STATED TASK: Pick out every line in the entries below that contains the word "sidebar", and copy each of those lines in full.

Entries on locating words and elements:
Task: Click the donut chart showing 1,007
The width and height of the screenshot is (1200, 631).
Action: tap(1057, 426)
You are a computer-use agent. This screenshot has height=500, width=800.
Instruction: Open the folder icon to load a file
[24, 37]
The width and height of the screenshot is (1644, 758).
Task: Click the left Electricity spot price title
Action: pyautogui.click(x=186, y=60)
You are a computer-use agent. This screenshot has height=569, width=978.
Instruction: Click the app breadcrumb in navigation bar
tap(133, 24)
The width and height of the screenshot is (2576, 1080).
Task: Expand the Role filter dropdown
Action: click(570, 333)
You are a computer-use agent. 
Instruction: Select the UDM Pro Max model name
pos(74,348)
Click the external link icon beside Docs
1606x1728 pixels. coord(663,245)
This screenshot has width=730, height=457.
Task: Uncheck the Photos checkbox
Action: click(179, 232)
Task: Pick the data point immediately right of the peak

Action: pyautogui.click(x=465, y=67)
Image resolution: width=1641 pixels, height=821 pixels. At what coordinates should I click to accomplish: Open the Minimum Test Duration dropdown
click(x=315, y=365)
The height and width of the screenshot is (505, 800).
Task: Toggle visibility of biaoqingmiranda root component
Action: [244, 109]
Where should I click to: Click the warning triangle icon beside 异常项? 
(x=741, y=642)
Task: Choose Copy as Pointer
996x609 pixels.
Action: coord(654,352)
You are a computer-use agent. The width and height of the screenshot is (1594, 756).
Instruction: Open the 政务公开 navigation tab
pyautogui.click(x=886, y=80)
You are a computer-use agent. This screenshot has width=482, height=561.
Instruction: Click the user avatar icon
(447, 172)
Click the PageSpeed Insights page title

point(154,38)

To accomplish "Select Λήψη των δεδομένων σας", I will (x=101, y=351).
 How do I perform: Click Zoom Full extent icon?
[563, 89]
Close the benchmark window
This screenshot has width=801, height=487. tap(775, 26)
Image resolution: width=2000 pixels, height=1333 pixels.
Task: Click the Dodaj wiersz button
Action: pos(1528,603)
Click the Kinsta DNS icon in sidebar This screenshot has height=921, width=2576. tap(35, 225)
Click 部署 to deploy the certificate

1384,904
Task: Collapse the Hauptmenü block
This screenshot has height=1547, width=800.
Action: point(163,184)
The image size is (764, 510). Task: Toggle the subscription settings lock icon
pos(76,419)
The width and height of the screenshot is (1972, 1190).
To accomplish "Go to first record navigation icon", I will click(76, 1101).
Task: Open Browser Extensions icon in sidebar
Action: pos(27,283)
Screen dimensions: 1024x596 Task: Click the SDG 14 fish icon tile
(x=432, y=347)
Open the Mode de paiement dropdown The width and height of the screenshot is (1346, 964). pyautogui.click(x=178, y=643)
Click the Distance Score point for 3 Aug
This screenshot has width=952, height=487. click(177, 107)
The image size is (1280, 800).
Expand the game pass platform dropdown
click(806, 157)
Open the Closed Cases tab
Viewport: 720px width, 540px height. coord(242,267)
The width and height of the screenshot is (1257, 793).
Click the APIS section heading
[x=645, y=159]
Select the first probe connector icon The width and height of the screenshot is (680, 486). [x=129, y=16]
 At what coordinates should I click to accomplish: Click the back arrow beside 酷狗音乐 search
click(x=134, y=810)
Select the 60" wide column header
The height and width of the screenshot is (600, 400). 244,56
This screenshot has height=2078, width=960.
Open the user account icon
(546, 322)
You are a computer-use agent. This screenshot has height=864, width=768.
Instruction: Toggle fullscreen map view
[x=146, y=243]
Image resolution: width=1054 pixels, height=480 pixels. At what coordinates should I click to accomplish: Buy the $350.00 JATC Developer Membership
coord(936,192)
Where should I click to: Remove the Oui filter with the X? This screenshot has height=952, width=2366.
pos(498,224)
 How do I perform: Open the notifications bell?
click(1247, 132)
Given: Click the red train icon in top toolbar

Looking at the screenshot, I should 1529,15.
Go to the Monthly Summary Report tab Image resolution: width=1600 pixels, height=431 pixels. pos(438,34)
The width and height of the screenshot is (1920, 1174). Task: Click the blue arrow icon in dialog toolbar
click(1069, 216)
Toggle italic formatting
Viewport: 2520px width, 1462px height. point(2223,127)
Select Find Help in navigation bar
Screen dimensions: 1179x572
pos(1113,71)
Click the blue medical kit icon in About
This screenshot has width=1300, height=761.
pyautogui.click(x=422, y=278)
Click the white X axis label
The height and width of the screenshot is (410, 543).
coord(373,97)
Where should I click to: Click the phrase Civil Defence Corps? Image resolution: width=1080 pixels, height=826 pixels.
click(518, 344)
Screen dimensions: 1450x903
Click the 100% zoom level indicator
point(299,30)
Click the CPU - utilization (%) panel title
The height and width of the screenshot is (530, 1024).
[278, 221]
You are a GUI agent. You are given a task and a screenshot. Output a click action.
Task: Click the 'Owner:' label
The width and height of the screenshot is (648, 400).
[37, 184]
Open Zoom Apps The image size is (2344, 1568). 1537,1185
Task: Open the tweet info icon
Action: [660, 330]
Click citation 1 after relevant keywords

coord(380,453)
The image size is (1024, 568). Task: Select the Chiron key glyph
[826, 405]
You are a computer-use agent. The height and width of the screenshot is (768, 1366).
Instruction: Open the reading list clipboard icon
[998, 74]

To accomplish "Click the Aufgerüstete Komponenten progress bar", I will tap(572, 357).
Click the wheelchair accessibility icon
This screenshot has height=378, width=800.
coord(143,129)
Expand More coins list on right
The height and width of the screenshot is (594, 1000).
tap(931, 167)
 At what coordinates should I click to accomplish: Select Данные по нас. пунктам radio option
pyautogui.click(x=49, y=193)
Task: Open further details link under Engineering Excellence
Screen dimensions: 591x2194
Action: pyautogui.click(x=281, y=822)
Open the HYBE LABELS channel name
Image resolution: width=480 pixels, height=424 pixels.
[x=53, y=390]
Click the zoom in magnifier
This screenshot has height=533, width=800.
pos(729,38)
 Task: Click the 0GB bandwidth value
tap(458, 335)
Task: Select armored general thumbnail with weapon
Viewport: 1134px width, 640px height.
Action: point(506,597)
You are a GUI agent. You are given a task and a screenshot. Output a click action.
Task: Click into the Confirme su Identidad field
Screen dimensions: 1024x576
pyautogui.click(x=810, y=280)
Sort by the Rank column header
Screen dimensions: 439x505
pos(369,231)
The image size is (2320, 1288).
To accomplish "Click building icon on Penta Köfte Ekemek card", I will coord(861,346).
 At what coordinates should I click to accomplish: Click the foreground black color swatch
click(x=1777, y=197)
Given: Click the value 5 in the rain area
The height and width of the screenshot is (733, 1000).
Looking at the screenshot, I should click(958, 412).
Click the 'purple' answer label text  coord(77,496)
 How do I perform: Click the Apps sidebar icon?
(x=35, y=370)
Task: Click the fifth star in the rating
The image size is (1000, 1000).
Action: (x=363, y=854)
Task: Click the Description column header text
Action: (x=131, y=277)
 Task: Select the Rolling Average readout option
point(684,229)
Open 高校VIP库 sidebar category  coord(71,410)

SOLUTION TO THE PROBLEM:
Click the Kinsta DNS icon in sidebar This screenshot has height=921, width=2576. tap(35, 225)
Task: Open Browser Extensions icon in sidebar
 How do I perform: Click the Apps sidebar icon?
Open 高校VIP库 sidebar category  coord(71,410)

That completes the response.